Cuando acabó, desnudo y rendido, oyó, por sobre todas las cosas, un reloj despertador, un despertador Westinghouse. En la pared había un duplicado del reloj que lo había iniciado hacía ya tanto en esta curiosa carrera. Al vibrar sonaba estridentemente.
Luego se detuvo y una voz, la misma que lo había insultado mucho tiempo atrás para que despertase, emitió una única palabra: "Ahora".
Entonces lo estaban esperando. Él y la Ministro de Información se pusieron de pie en silencio desde el frío suelo. Sloifoiski vio cómo regresaba el hielo a sus ojos. Ella se estiró y le tomó la mano.
Caminaron como Adán y Eva, un Adán y una Eva de un millón de años, a través de la puerta—espejo para entrar en un viejo mundo feliz.

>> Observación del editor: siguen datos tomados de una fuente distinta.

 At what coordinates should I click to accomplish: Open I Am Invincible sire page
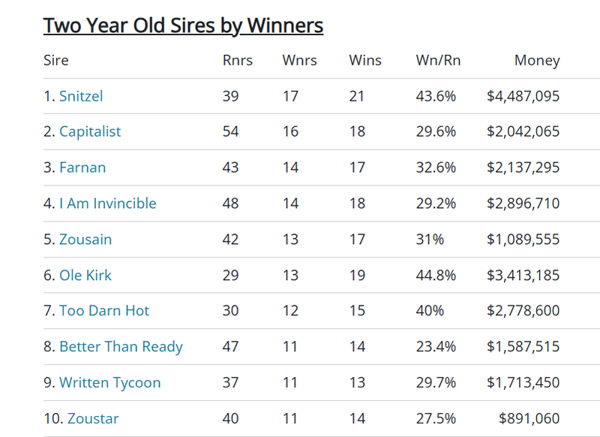108,203
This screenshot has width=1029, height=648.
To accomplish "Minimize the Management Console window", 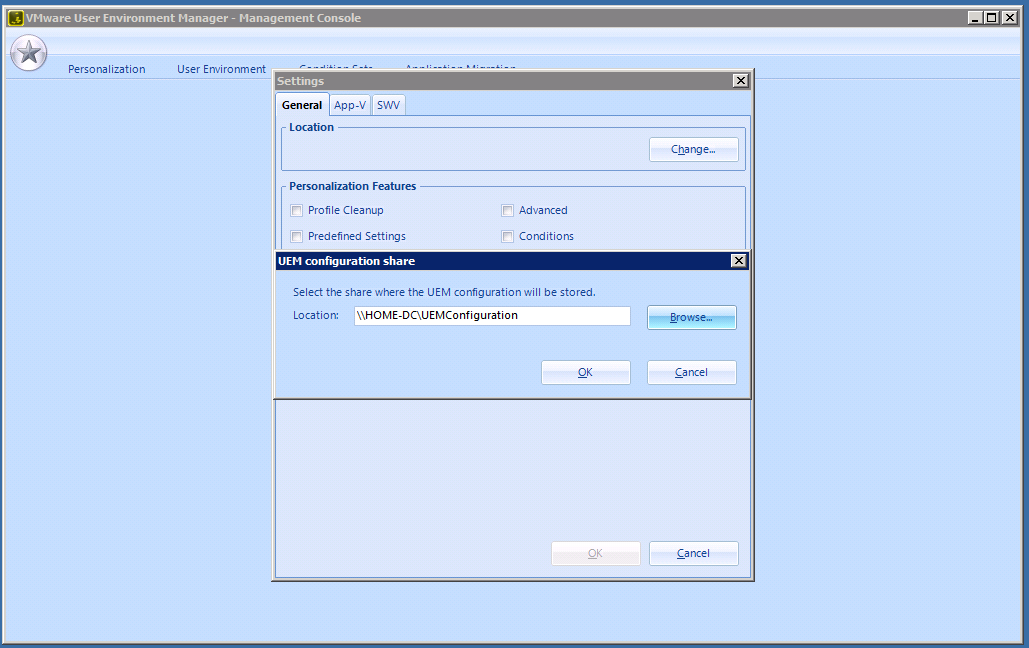I will click(x=975, y=18).
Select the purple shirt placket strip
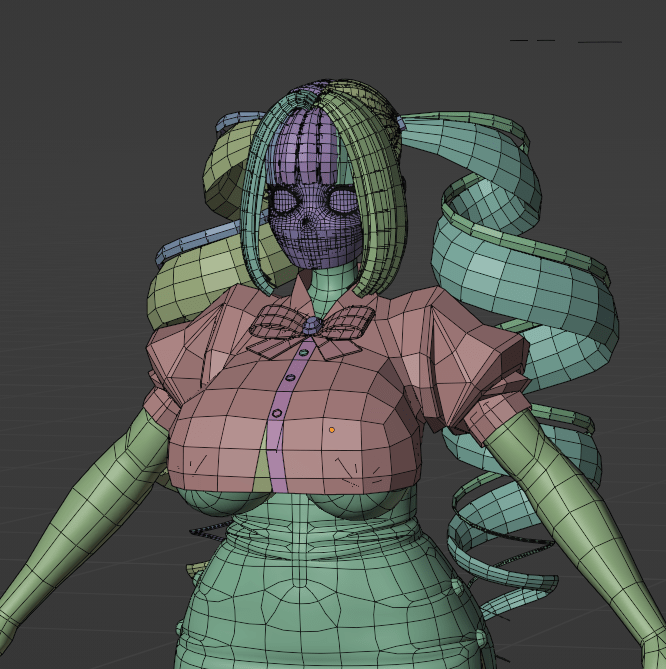666x669 pixels. (283, 440)
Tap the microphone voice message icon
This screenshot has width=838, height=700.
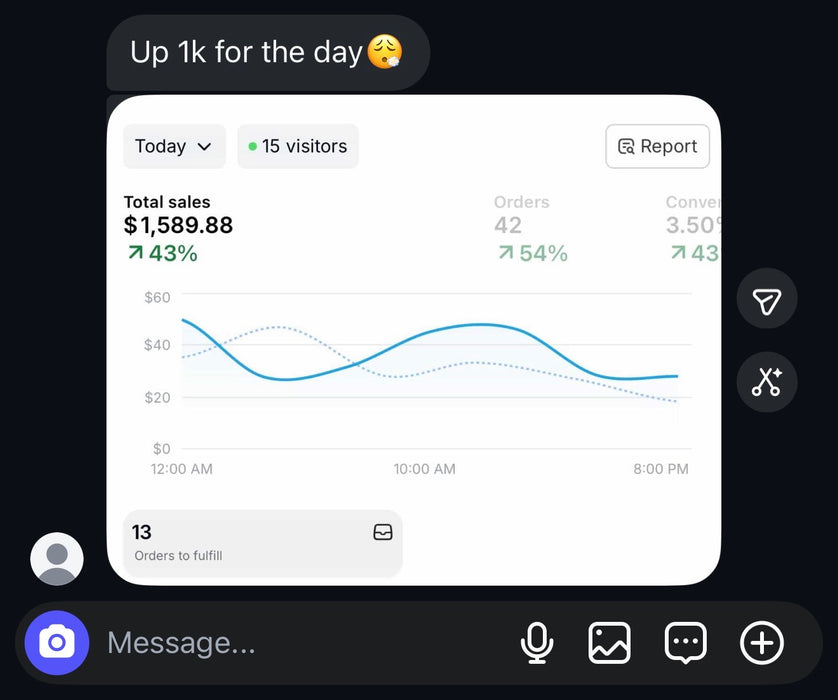click(537, 643)
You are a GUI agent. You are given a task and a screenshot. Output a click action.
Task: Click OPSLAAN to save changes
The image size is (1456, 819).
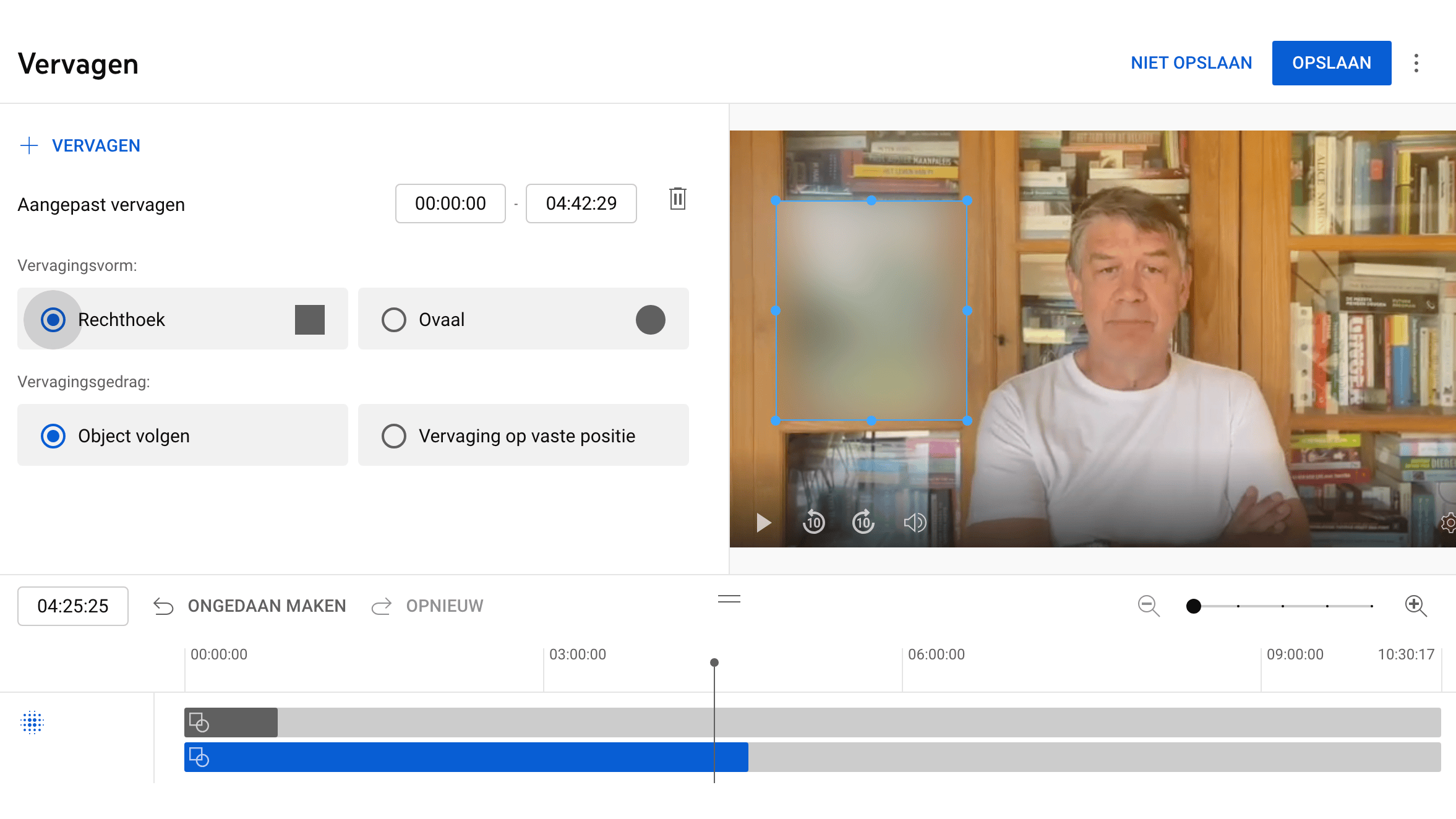(x=1331, y=63)
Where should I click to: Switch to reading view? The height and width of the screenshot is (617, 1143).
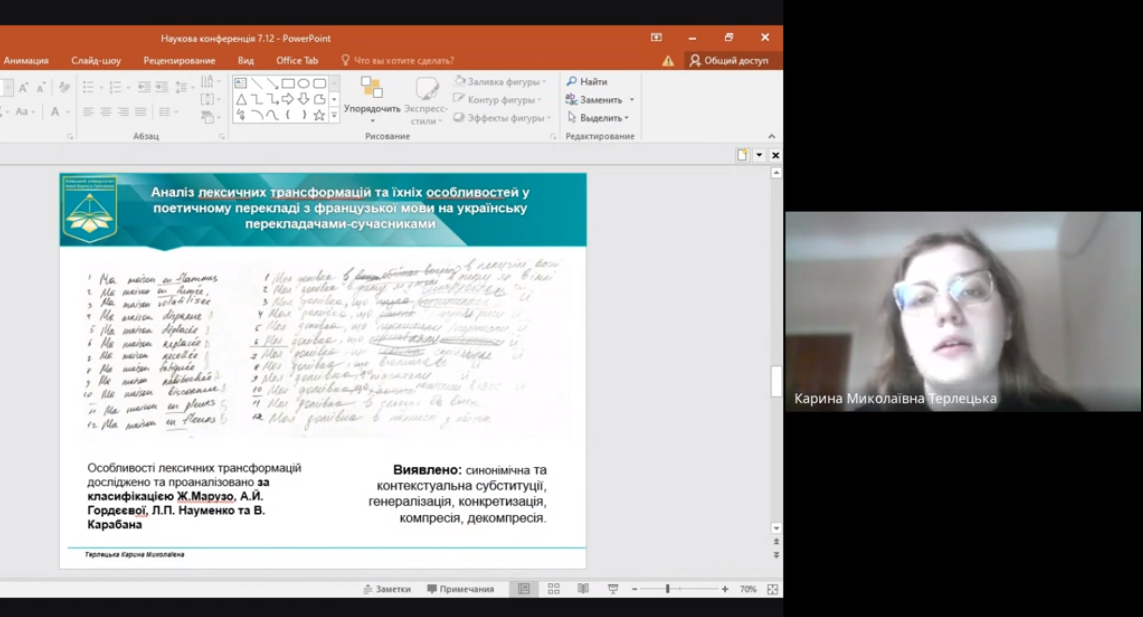click(584, 588)
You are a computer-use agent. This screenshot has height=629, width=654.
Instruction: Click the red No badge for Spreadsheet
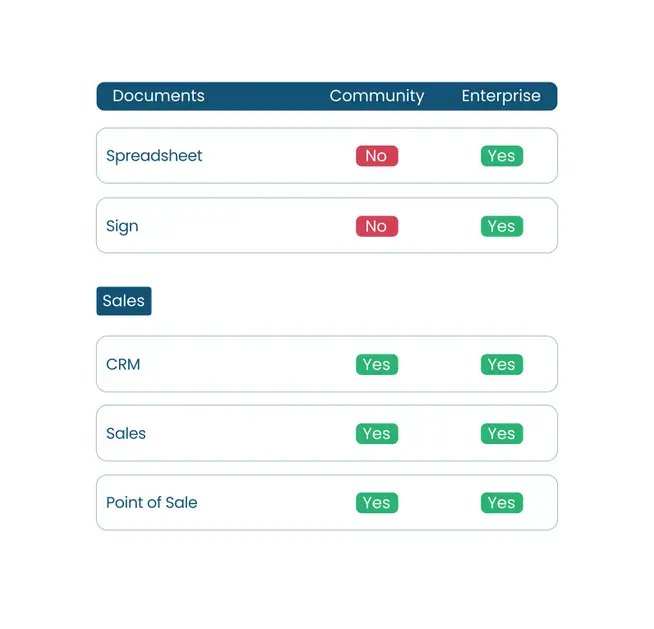point(376,156)
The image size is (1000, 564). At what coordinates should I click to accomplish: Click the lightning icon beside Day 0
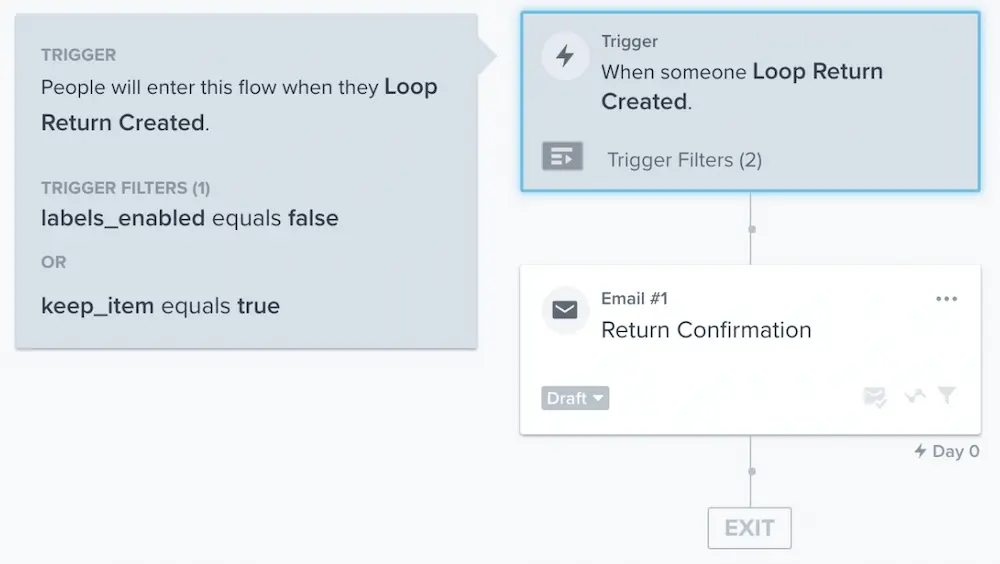pos(920,451)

Caminaron por un túnel oscuro y llegaron a un cuarto enorme con paredes de vidrio, como un invernadero gigante. En medio del cuarto había una pileta llena de bañistas desnudos. Aquí estaban muchos de los holgazanes que había visto antes en el parque. Sabía, por sus sonrisas permanentes, que sus mentes estaban borradas a los fines de la experimentación, dejándolos como idiotas en el limbo.
Llegaron a otro cuarto con paredes transparentes. Sloifoiski vio cerebros flotando en tubos de ensayos, como protuberancias sobre espinas dorsales. Vio brazos mecánicos con dedos como pinzas asir finos instrumentos de alambre que atendían a los cerebros. La Ministro de Información regresó a su puesto y le informó que reemplazaban a médicos, neurocirujanos y cirujanos especializados que antes eran imprescindibles para las investigaciones sobre lavados de cerebros, tan anticuados y medievales como la sangría.
Llegaron a un tercer cuarto aún más raro. Sloifoiski vio a través del vidrio una fila de cilindros en forma de bala. En cada uno un hombre desnudo, que parecía un cadáver, estaba en medio de un continuo remolino de gases espumosos. Estos eran los inmortales, o más bien hombres que querían la inmortalidad a cualquier precio. Todos estaban vivos, dijo ella, congelados en gases a temperaturas bajo cero, a un latido de la muerte, y en una hibernación profunda y permanente que duraría Dios sabe cuánto. Se detuvo ante el cilindro que contenía a su alumno de cabello ensortijado, de la School for Sly Foxes, Spillburg. La muchacha dijo que él, como la mayoría de los agentes de Kiss, deseaba la inmortalidad, aunque fuera en forma vegetal. La obtuvo como recompensa al sufrir recientemente un ataque al corazón. Luego, llegó hasta un Rolo Bumaleaven que parecía un Buda verde; Phillip Atio con los ojos llenos de odio, aun en hibernación. Ella le contó cómo los encontraron, después que Sloifoiski los abandonó, para que también ellos, como buenos agentes de Kiss, pudieran reclamar su recompensa.
No había más cuartos ya. Entraron en un segundo subsuelo, y un soplo de aire frío los hizo temblar de terror. Estaban entrando a la región de la muerte, o sea a la región del tiempo muerto.
Sloifoiski pensó en la palabra "¡Ahora!" Le estaba dando tiempo. Pensó afectuosamente en la mitad o tres cuartas partes de su vida primera que nunca conocería y las despidió con un breve saludo. Al preguntar a la muchacha por su hermana, ésta le contestó que se ocuparía de ella.
Llegaron a la cripta y Sloifoiski supo, sin preguntar, que al igual que el Taj Mahal ésta era un símbolo. Luego; las pesadas puertas de la casa de la muerte giraron abriéndose.
Había escalones increíblemente viejos con limo verde. Estaban entrando al corazón de la región del tiempo muerto. Sloifoiski y la Ministro de Información bajaron. Primero en una oscuridad que los confundió, luego en medio de una luz enceguecedora.
Llegaron al último escalón. Después había un pozo de unos treinta metros de profundidad. Una escalera de acero descendía por sus paredes. Bajo las luces flameantes que emanaban del fondo había una mesa redonda. Y a su alrededor nueve hombres sentados, como nueve holandeses errantes. Luego Sloifoiski vio la caña de un brazo que se elevaba señalándolo y el garfio de una mano que lo llamaba.
Y eso parecía lo único que quedaba por hacer. ¡Entonces, comenzó a bajar y a retroceder!